* _What is needed_: An exact copy of the lines from the one containing "You are a computer-use agent. 1568x744" through the final line of the records is the only acceptable answer.

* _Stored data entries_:
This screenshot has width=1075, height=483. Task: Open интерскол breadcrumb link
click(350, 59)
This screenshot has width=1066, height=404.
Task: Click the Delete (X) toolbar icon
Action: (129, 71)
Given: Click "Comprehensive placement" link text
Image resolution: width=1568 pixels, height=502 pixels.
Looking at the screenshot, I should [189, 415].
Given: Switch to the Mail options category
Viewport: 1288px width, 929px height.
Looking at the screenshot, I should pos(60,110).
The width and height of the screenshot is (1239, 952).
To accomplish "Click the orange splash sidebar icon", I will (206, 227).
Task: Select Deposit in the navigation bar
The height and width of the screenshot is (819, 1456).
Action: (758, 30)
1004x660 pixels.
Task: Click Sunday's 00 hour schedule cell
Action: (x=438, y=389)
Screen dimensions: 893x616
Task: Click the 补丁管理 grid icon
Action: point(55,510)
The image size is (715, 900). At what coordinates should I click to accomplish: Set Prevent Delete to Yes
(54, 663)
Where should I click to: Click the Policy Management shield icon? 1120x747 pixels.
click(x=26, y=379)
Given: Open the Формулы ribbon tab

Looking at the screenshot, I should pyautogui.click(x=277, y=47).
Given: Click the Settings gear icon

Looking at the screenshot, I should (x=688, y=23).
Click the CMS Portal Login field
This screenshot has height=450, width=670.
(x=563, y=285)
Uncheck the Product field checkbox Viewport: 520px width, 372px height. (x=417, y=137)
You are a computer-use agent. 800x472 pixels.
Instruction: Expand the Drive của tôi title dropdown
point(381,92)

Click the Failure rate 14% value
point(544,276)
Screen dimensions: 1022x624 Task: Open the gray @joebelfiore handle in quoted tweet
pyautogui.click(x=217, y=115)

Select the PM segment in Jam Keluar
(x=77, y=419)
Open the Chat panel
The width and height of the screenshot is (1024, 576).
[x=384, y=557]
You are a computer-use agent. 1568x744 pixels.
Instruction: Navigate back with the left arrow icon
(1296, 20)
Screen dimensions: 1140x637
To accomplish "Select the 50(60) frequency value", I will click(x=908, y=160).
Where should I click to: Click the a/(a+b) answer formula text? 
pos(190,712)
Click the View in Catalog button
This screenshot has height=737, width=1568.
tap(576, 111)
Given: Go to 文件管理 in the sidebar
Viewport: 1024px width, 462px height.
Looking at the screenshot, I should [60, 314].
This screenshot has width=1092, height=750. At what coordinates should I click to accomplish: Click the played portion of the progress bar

* _Answer box_:
You are a computer-use agent. 1568x744 pixels.
Instruction: Navigate back with the left arrow icon
(1296, 20)
Screen dimensions: 1140x637
To accomplish "Select the 50(60) frequency value", I will click(x=908, y=160).
Where should I click to: Click the a/(a+b) answer formula text? 
pos(190,712)
Click the View in Catalog button
This screenshot has height=737, width=1568.
tap(576, 111)
Given: Go to 文件管理 in the sidebar
Viewport: 1024px width, 462px height.
Looking at the screenshot, I should [60, 314].
This screenshot has width=1092, height=750. At what coordinates should I click to accomplish: Click the played portion of the progress bar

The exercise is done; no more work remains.